12 あなたに恥じない人生を


 「登校する前に両親の寝室にボイスレコーダーを仕掛けて置いて、証拠集めしたものの一つです。聞いて下さい」

 詩がバッグの奥の方からボイスレコーダーを取り出しておもむろに再生した。


 〈ああっ、雄大!〉

 いきなり羽海の嬌声が耳に飛び込んできた。明らかに行為中。

 《いつも旦那相手にもそんなに乱れてるのか?》

 女の声は羽海だが、男の声は李久ではない。というかボイスレコーダーの声は柄が悪そうな感じ。真面目な李久とはまるで間逆。

 〈まさか。旦那、夜下手すぎだもん〉

 《旦那って羽海しか女知らないんだろ。それなら下手だって責めたらかわいそうだぜ》

 〈ふうん。なんで旦那に優しいの?〉

 《そりゃあ、おれの子どもをあんないい子に育ててくれたんだから感謝くらいするさ》

 〈あんまり気にしなくていいのに。詩は違うけど、雪は間違いなく旦那の子どもなんだから〉

 《おれがクズなせいで、好きでもない男の子どもを産ませてすまねえな》

 〈雄大はクズじゃない。

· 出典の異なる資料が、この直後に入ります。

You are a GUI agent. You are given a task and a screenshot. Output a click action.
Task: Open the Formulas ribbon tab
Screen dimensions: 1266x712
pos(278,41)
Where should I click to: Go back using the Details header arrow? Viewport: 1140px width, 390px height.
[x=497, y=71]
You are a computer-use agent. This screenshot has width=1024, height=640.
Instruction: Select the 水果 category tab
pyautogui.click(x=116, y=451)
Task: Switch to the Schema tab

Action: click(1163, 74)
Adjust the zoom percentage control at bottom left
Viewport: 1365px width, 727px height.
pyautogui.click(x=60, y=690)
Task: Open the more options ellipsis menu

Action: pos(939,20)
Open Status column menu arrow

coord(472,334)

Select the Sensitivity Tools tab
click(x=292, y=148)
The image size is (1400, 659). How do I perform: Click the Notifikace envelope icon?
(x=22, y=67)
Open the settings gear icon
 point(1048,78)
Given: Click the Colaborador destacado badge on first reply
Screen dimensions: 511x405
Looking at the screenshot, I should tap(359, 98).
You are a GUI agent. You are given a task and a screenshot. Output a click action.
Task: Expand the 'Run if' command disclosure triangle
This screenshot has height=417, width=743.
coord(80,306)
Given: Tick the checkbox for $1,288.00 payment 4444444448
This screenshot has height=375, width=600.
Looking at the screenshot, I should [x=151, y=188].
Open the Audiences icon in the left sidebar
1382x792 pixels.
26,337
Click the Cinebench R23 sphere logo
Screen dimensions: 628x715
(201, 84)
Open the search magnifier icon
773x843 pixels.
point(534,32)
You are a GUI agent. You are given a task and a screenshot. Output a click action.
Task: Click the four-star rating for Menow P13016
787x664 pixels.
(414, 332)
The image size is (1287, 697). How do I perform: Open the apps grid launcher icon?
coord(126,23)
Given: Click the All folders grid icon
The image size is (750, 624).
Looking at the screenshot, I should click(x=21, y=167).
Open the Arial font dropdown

ちょっと心が弱いだけだよ。仕事が続かないのも雄大が悪いんじゃない。雄大の性格や特性の理解が職場の人たちに足りないのが悪いんだよ〉

 《そう言ってくれるのは羽海だけだ。羽海がいなかったら、おれは今頃死んでるかムショにいるか、絶対どっちかだ》

 〈任せて! これからも羽海は雄大の味方だよ。なるべく雄大がお金でも困らないように協力するから〉

 《恩に着るぜ》

 〈ギブアンドテイクだよ。気にしないで〉

 《おれが羽海に与えてやれるもんなんてあるのか?》

 〈あるよ。旦那は私のお腹と財布を満たしてくれるけど、心と体を満たしてくれるのは雄大だから〉

 《今日も心と体は満たされたか?》

 〈まだ全然足りない!〉

 《羽海の性欲は底なしだもんな。おら、どうだ?》

 〈ああん!〉

 

 詩が再生を止めた。確かに羽海は長女の詩が夫の子どもではないと言い切っていた。羽海が好きで結婚したかった相手は李久ではなく、雄大という男だった。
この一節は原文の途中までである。